# Data
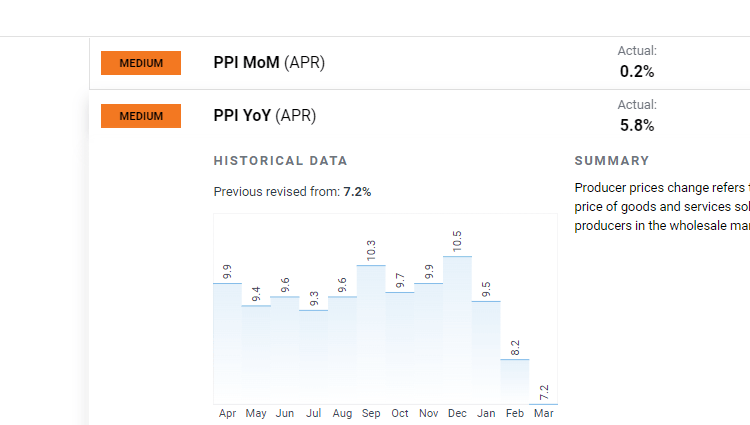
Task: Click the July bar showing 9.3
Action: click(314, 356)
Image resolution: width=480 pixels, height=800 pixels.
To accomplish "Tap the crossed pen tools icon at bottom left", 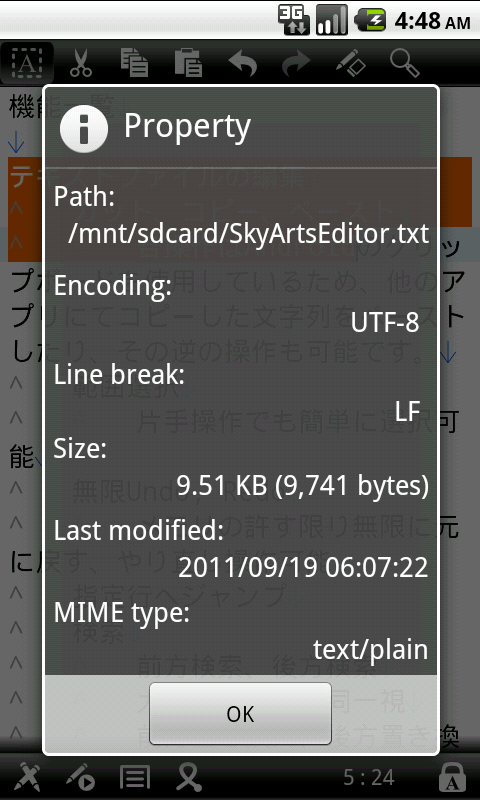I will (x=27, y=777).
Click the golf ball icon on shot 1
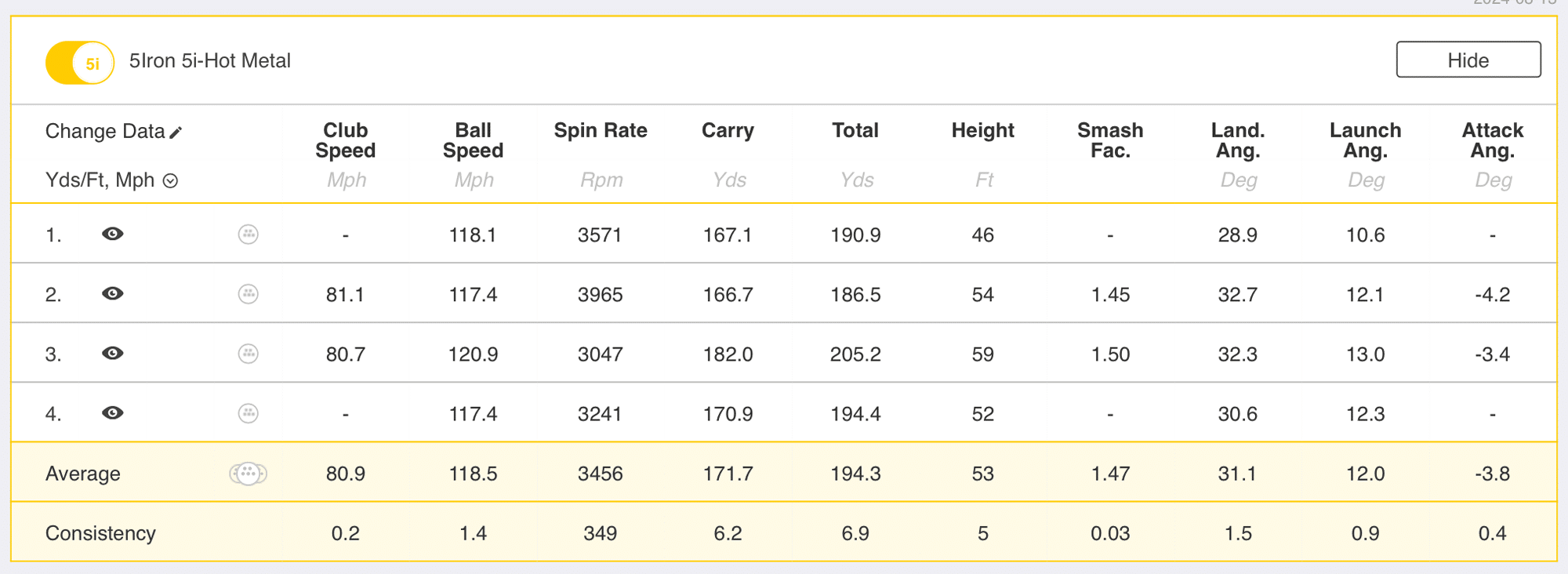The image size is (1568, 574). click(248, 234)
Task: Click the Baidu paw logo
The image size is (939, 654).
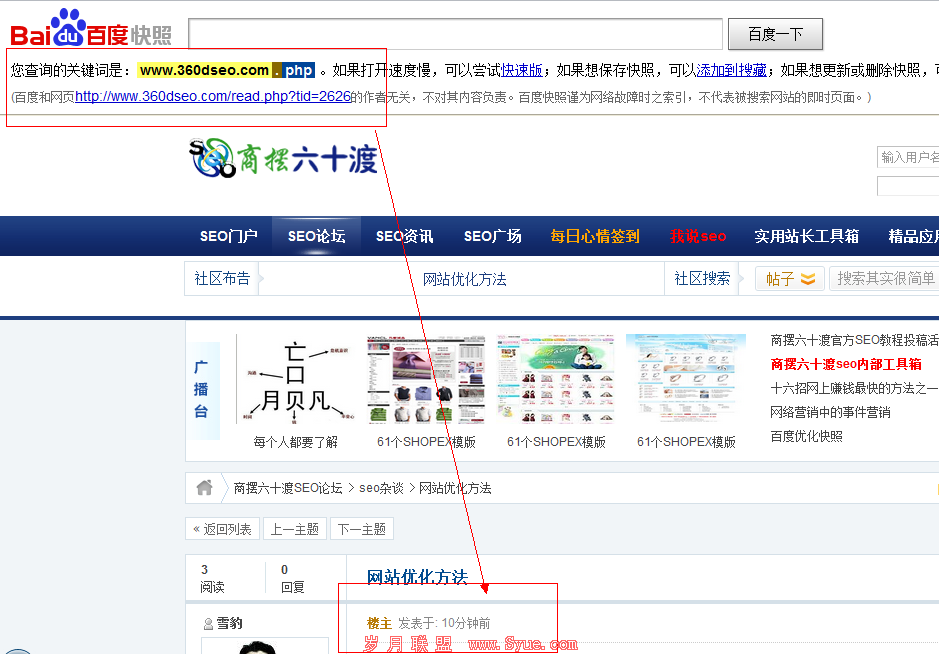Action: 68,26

# Task details
Write out exactly the lines from the one that contains "Task: Click the Baidu paw logo" through the last line of the data above, both included. Leave every picture out.

# Solution below
Task: Click the Baidu paw logo
The image size is (939, 654).
Action: 68,26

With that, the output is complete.